Output exactly the lines below, starting with the line that has "Open the 公共服务 menu" and going on through the line that has "You are a computer-use agent. Viewport: 1024px", both included, and no other lines.

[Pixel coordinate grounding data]

────────────────────────────────────────

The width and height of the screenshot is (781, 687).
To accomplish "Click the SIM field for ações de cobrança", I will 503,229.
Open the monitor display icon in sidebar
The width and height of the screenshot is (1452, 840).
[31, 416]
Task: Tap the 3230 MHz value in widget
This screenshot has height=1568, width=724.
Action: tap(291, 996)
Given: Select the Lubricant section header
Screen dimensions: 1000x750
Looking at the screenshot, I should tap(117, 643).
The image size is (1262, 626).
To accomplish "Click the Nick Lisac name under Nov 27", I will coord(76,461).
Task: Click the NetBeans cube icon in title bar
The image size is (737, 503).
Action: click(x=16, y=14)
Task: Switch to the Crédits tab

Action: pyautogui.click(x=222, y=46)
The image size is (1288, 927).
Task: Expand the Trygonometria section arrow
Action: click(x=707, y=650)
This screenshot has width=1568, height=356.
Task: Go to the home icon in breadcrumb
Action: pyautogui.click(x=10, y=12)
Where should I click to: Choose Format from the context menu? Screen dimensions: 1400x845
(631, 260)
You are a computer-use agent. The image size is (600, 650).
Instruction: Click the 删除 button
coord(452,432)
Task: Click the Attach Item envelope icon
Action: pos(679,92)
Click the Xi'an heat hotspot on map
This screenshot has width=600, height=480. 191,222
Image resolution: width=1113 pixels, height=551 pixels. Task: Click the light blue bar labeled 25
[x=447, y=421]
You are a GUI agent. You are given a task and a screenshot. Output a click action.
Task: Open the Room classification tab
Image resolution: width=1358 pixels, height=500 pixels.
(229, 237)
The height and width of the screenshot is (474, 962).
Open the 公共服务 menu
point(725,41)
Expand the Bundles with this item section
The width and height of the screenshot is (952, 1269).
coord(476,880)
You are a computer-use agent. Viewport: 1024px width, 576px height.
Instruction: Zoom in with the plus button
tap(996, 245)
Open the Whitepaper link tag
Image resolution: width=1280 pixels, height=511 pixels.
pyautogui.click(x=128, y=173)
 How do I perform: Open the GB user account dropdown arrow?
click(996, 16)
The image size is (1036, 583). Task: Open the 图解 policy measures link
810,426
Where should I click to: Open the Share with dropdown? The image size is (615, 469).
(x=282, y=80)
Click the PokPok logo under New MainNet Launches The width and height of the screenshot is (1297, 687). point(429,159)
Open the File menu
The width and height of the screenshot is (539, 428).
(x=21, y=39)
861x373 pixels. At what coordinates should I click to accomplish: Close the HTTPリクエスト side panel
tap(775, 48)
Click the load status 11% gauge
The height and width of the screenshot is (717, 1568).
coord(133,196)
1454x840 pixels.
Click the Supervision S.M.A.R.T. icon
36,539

────────────────────────────────────────

Answer space:
Open the 公共服务 menu
point(725,41)
Expand the Bundles with this item section
The width and height of the screenshot is (952, 1269).
coord(476,880)
You are a computer-use agent. Viewport: 1024px width, 576px height.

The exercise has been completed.